A man in yellow joined the dancers with his own impromptu routine that gradually turned sour, to the point that he needed to be talked down. Photo by John Ramspott.

If we accept the myth that Little Five Points is a bastion of counter culture and free expression, then you were not listening to the crowds in Little Five on the night that gloATL performed. Little Five is a highly-policed zone, not just from the small precinct, but also from the perennial presence of suburbanites that are L5P’s primary occupants throughout weekends and school holidays. Little Five is a place where being different is a pejorative statement. There were several incidents where audience members were more than happy, safely ensconced in their packs of “nonconformists,” to issue verbal abuses to the dancers. I saw one group of teens that, after mocking a dancer in a shop window, sheepishly giggled as they realized that one of gloATL’s dancers was sitting beside them. No reasonable adult that walks through L5P hasn’t had this experience.
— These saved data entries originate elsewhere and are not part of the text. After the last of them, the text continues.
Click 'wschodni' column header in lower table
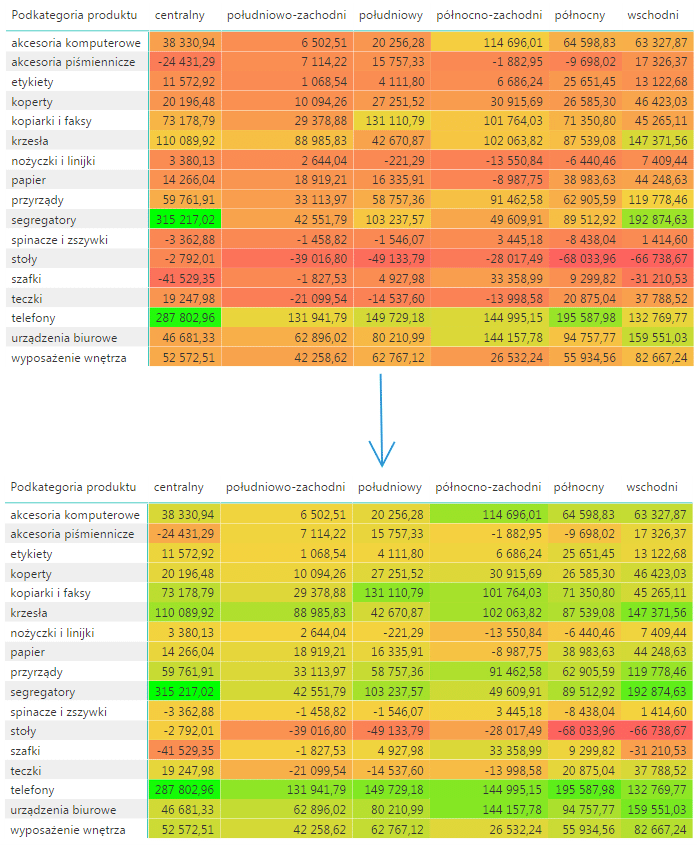The height and width of the screenshot is (845, 698). [652, 487]
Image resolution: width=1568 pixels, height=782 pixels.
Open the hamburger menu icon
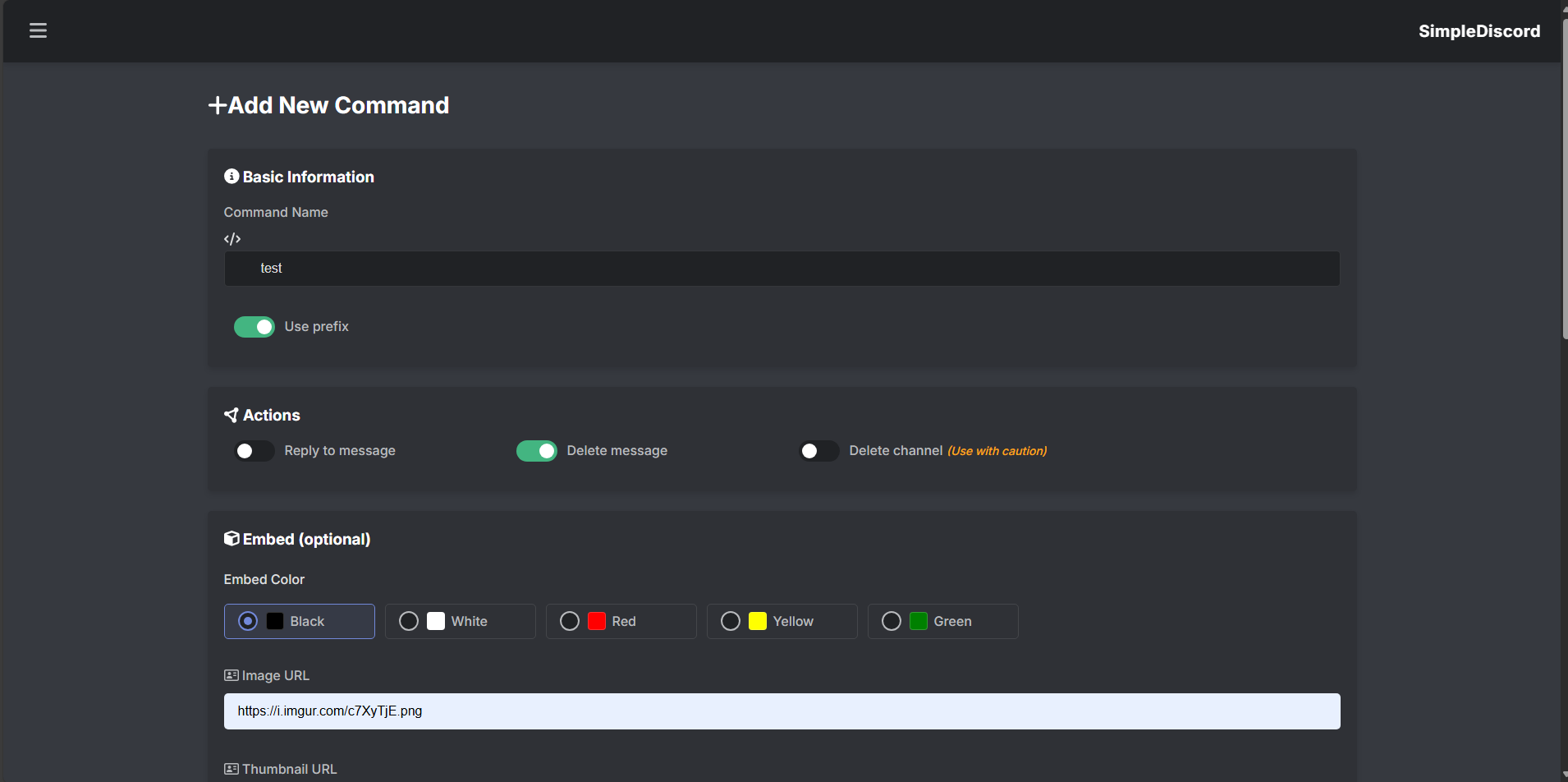[38, 30]
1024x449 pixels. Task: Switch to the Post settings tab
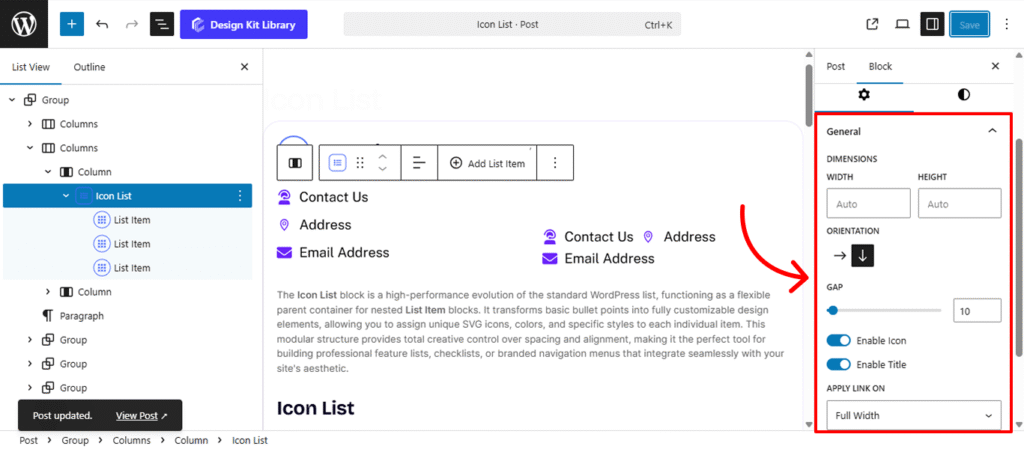pyautogui.click(x=835, y=66)
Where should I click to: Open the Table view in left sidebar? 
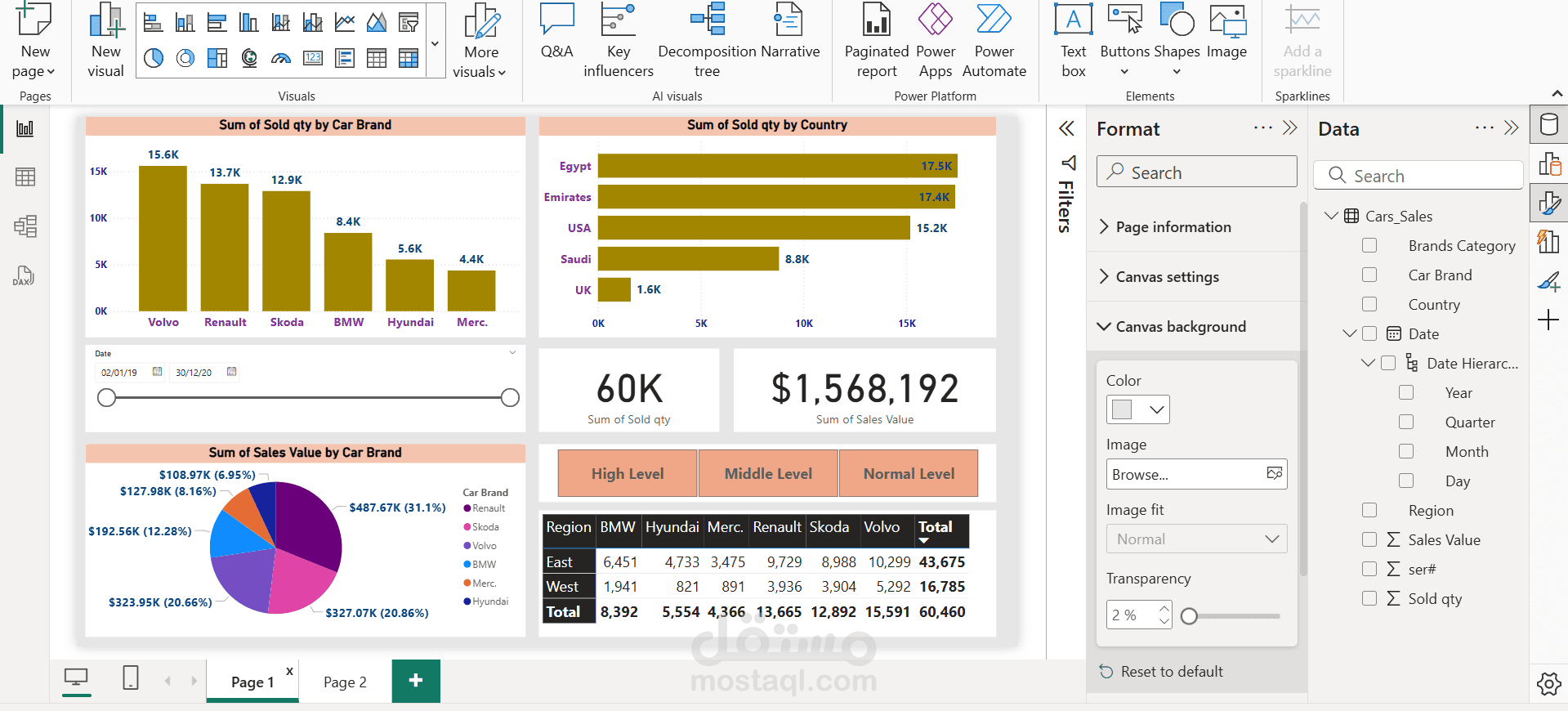pyautogui.click(x=25, y=177)
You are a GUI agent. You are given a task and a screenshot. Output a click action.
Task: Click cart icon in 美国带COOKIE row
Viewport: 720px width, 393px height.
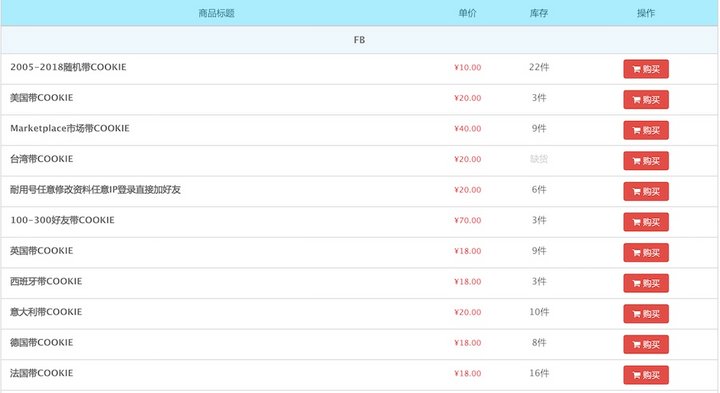(x=636, y=100)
Yes, Little Five, and the Inman Park neighborhood, had an inspiring run in the 1970s and into the 80s, organizing against big development firms and a sour and disgraceful history. The Little Five Points and Inman Park of thirty years ago helped to create one of the largest parks in the city, Freedom Park, with a bicycle path connecting the birth place of Rev. Martin Luther King, Jr., to Stone Mountain (thus fulfilling the promise in “I Have a Dream” that freedom would ring from the top of Stone Mountain). The significance of this gesture comes into relief as we consider the last time a connection between downtown Atlanta and Stone Mountain had been sanctioned by the City: Memorial Drive, a memorial to the Confederate dead. What came to be called Memorial Drive was, until the Civil Rights era, called Fair Street, leaving us to wonder how it sounded when the developers of that time argued against having a street named Fair and instead building a grand monument to Stone Mountain, the site where the Ku Klux Klan reconvened in 1915.

Given such a recently charged history, we current citizens of Atlanta should admire the political aspirations and determination of the people in and around Inman Park and Little Five Points. But that Little Five Points is no longer. R. Land’s Yuppie Ghetto Over-priced Shitoles is much more true of Little Five than the idyll that many residents still cling to (myself included).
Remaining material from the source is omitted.